» YOUR ASSIGNMENT:
Check each line of the records below and collect those that include the word "computer".

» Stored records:
==============================
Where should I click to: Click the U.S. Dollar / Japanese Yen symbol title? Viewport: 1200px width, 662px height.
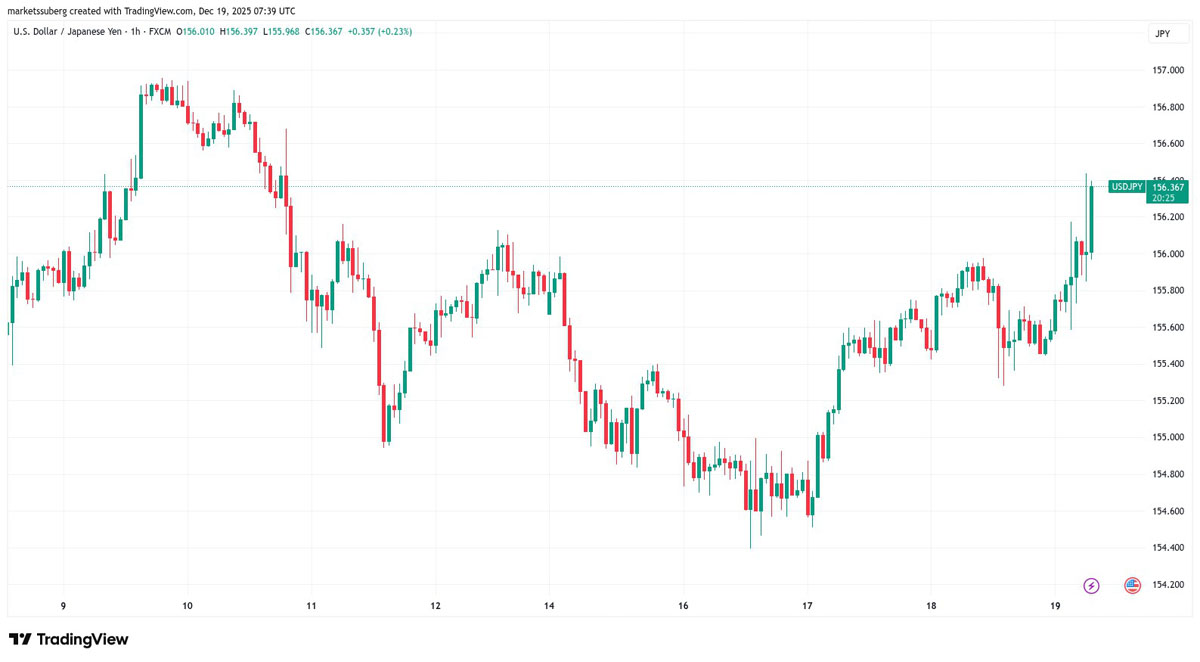point(75,32)
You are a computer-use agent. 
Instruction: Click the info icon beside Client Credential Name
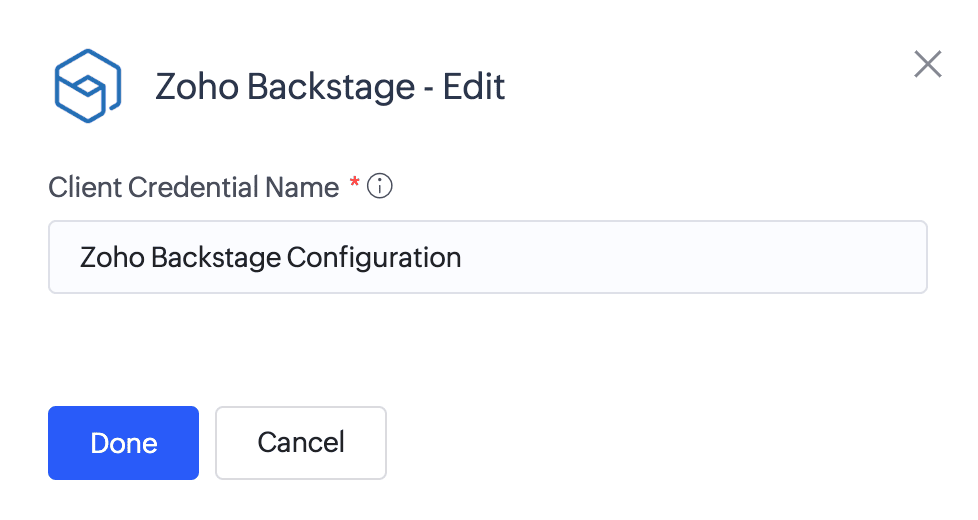click(x=380, y=186)
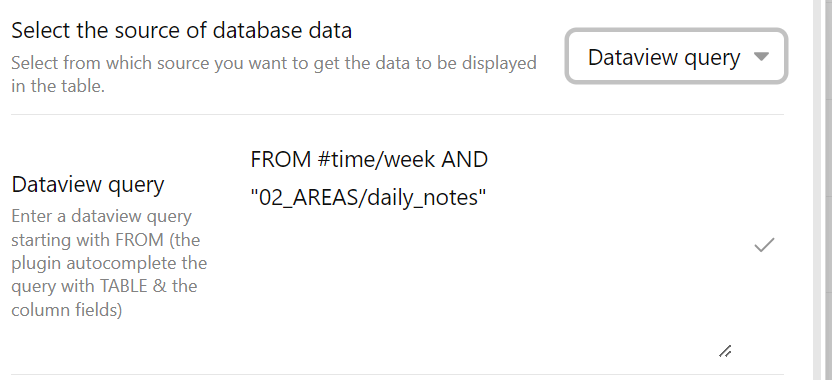
Task: Click the "Dataview query" text inside the dropdown
Action: [664, 57]
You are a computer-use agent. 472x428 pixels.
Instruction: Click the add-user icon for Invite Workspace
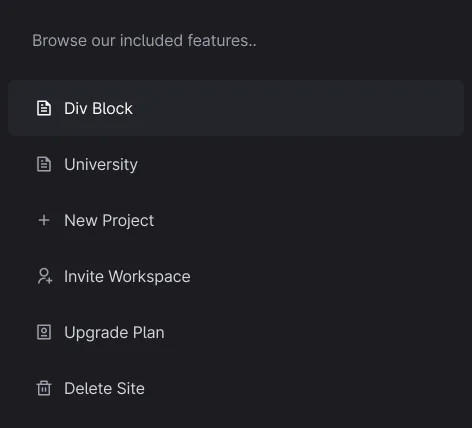coord(44,276)
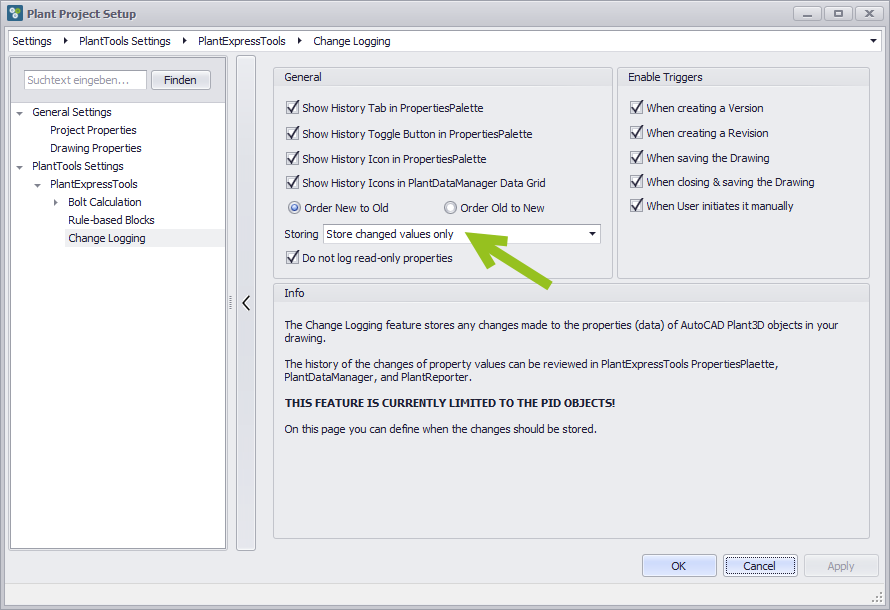
Task: Collapse the General Settings tree node
Action: 19,113
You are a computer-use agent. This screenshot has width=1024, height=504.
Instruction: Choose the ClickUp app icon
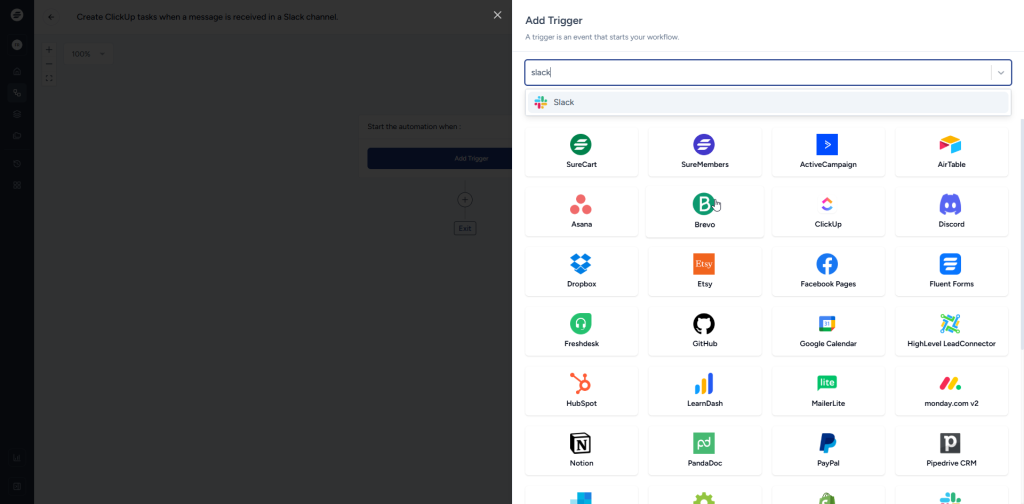pyautogui.click(x=827, y=205)
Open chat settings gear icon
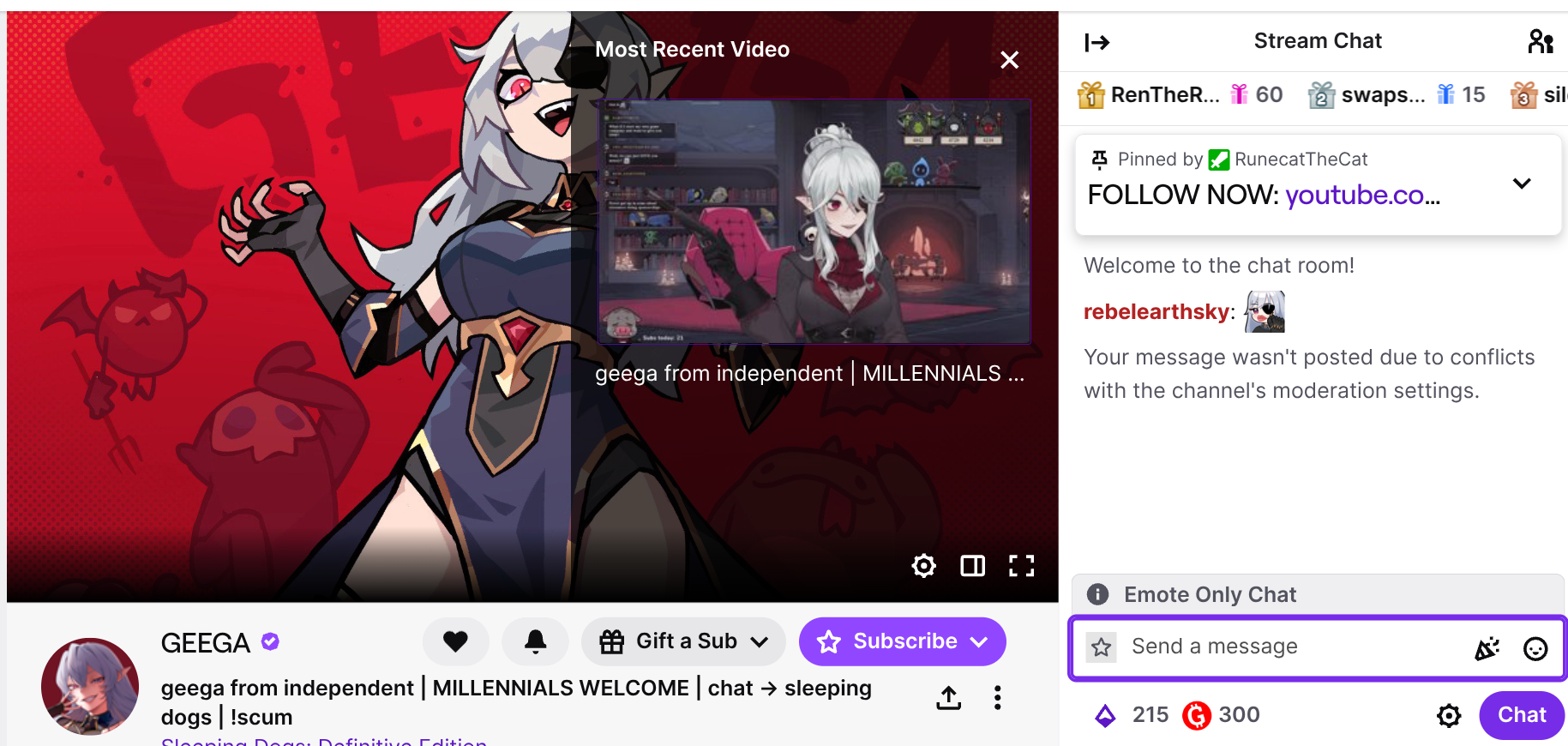This screenshot has width=1568, height=746. tap(1449, 715)
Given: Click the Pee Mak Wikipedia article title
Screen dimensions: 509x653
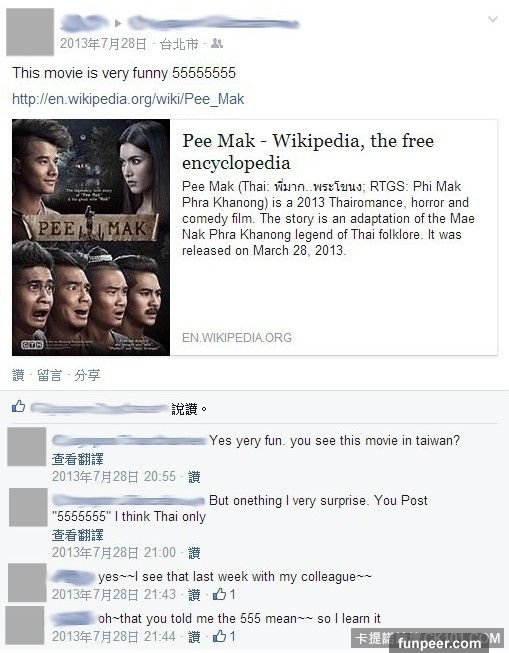Looking at the screenshot, I should click(x=308, y=152).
==============================
» ANSWER SECTION:
You are a computer-use agent. 
You are a computer-use agent. 472x428 pixels.
You are a computer-use agent. This screenshot has width=1024, height=504.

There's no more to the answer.